Die Eltern stritten sich täglich, schrien sich laut an. Das war das Einzige, was die Nachbarn über die Familie wussten. Dass in dem Haushalt ein Säugling wohnte, wussten nur wenige. Sie gaben nach der Tat an, mehrfach darüber nachgedacht zu haben, das Jugendamt zu informieren.
Am 23.Januar 2008 kam es dann zum entscheidenden Übergriff auf Dennis. Der Junge weinte wieder einmal laut, als der Vater ihn aus seinem Bettchen nahm und so heftig schüttelte, dass es zu schwersten Hirnverletzungen kam. Dennis hörte auf zu schreien und lief blau an. Währenddessen schminkte seine Mutter sich im Badezimmer.
Der Vater setzte um 10.38 Uhr einen Notruf ab, in dem er angab, dass es seinem Sohn sehr schlecht ginge. Den eintreffenden Rettungskräften kam er mit dem bewusstlosen Dennis auf dem Arm im Treppenhaus entgegen. Sie begannen eine sofortige Reanimation und fuhren mit ihm in sein Geburtskrankenhaus nach Spandau. Die Reanimation blieb ohne Erfolg und so mussten die Ärzte um 11.10 Uhr seinen Tod feststellen. Es wurde eine umgehende Obduktion veranlasst. Diese ergab wenig später, dass Dennis seinen schweren Hirnverletzungen erlegen war. Zudem fanden die Gerichtsmediziner diverse Hämatome am Bauch – und im Rückenbereich des Jungen sowie Hirnblutungen, die bereits mehrere Wochen alt waren und von Dennis Martyrium zeugten.

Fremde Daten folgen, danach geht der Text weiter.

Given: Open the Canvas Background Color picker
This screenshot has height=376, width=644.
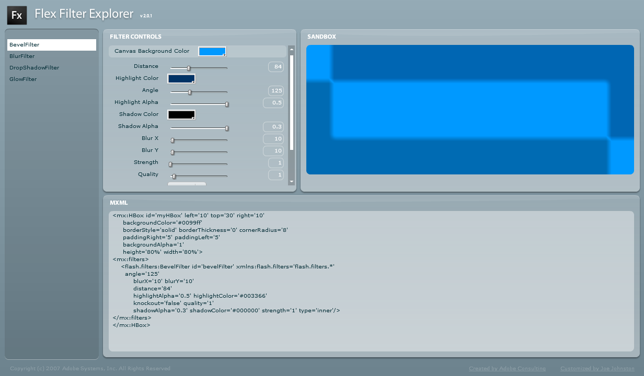Looking at the screenshot, I should point(211,51).
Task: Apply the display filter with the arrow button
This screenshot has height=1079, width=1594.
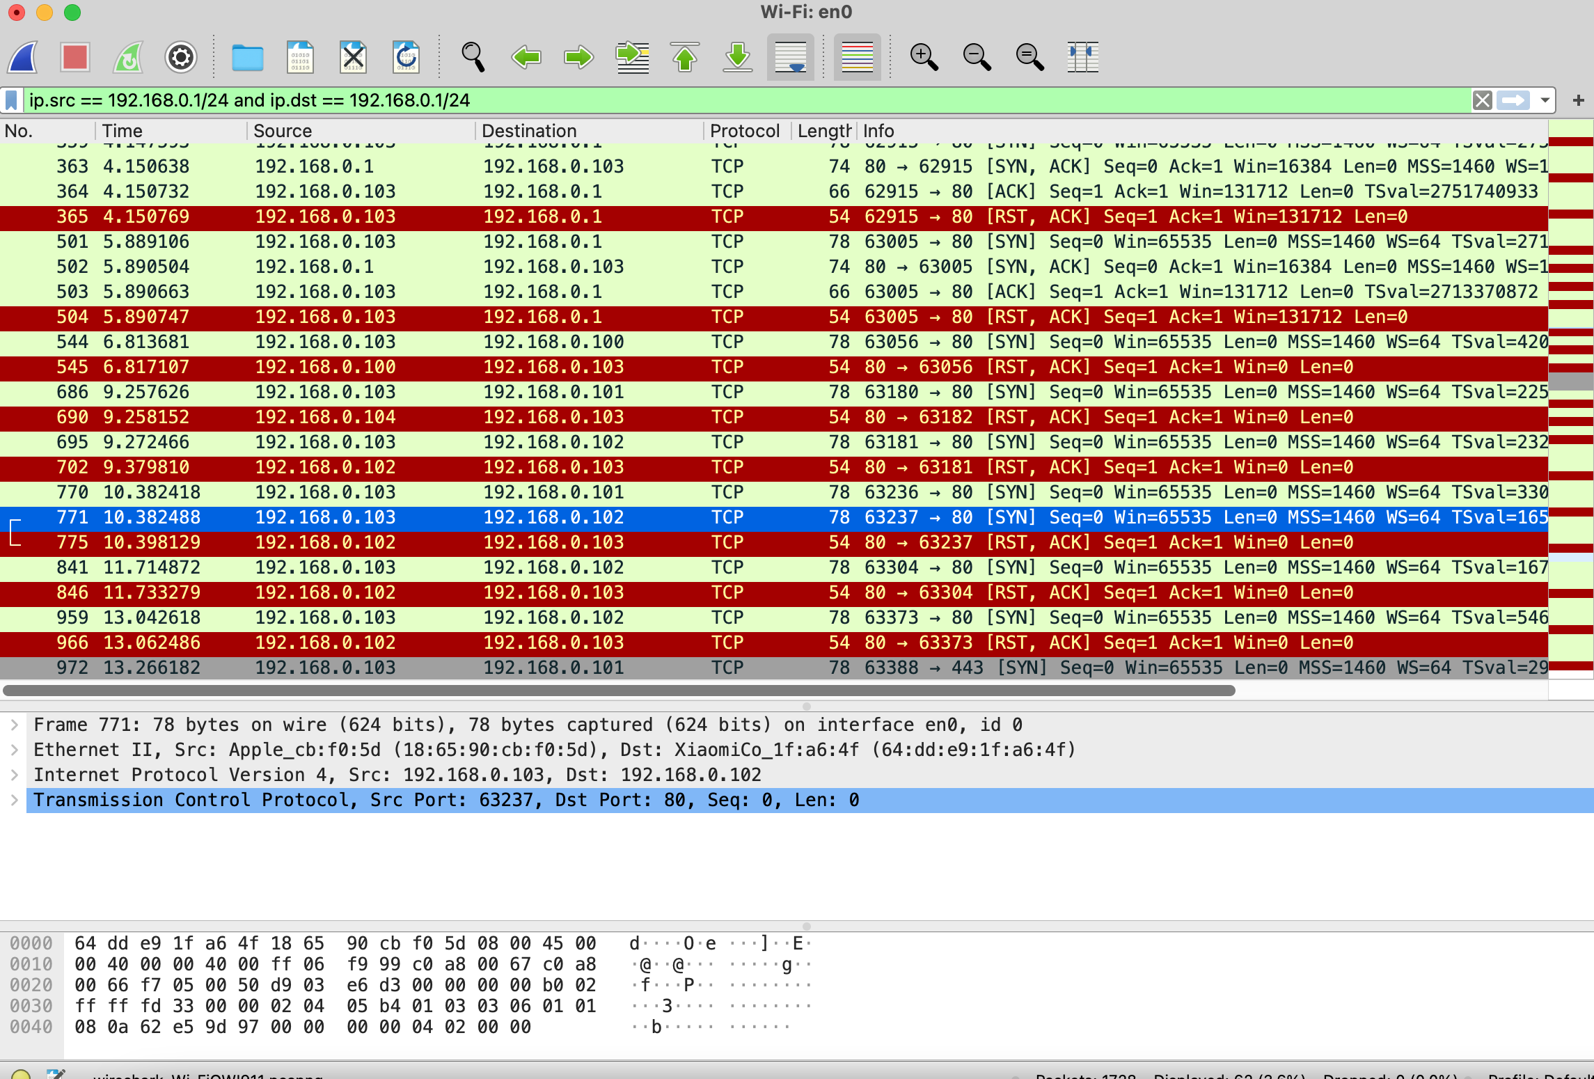Action: 1512,100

Die Eltern wurden umgehend verhaftet.
In der folgenden Verhandlung ließ der Vater über seinen Anwalt ein Geständnis verlesen, in dem er sämtliche Misshandlungen seines Sohnes zugab. Er habe die Nerven verloren, weil das Kind ständig schrie. Die Mutter äußerte sich wie folgt:
„Ihr Freund war ihr wichtig. „Ich hatte Angst, ihn zu verlieren“, sagt … (die Mutter). Und so hörte sie nicht hin, wenn ihr Baby im Nebenzimmer der Spandauer Wohnung schrie. Hörte weg, wenn es „klatschte“, weil ihr Freund dem Säugling auf Bauch und Rücken schlug. „Ich hab das nicht so wahrgenommen“, sagt die 22-Jährige. „Ich habe gedacht, das wird schon wieder und mir eingeredet, dass er dem Kind nicht weh tut.““
Quelle: Berliner Zeitung vom 06.09.2008
„Sie hört die Schmerzensschreie des Söhnchens, denkt nur: „Nicht schon wieder…!“ Das erzählte sie … in der Vernehmung damals weiter: „Wenn … (der Vater) so gestresst war, habe ich immer die Schnauze gehalten…““
Quelle: Bild Zeitung vom 21.04.2009
Ihr Freund habe seit längerem eine Affäre mit einer Internetbekanntschaft gehabt und sie seien darüber in Streit geraten. Zudem haben beiden Alkohol und Drogen (hauptsächlich Amphetamine) genommen und seien dann im Rausch gewesen.
Gerichtsurteil:
Das Urteil, dass das zuständige Gericht am 29.September 2008 sprach, verurteilte den Vater zu sechs Jahren Haft wegen Körperverletzung mit Todesfolge. Die Mutter wurde aufgrund von Beihilfe zur Körperverletzung mit Todesfolge zu drei Jahren Haft verurteilt. Des Drogenkonsums und ihrer Persönlichkeitsdefizite sei es geschuldet, dass beide nur vermindert schuldfähig gewesen wären.
Der Richter fand in der Urteilsverkündung deutliche Worte für die Tat der Eltern. Er hielt diese für zutiefst verabscheuungswürdig und betonte, dass die Strafe im unteren Rahmen des eigentlich Möglichen angesetzt worden war. An die Mutter gewandt sagte er, dass sie ihren Sohn nicht geschützt habe, weil ihr die Beziehung zum Vater wichtiger gewesen sei.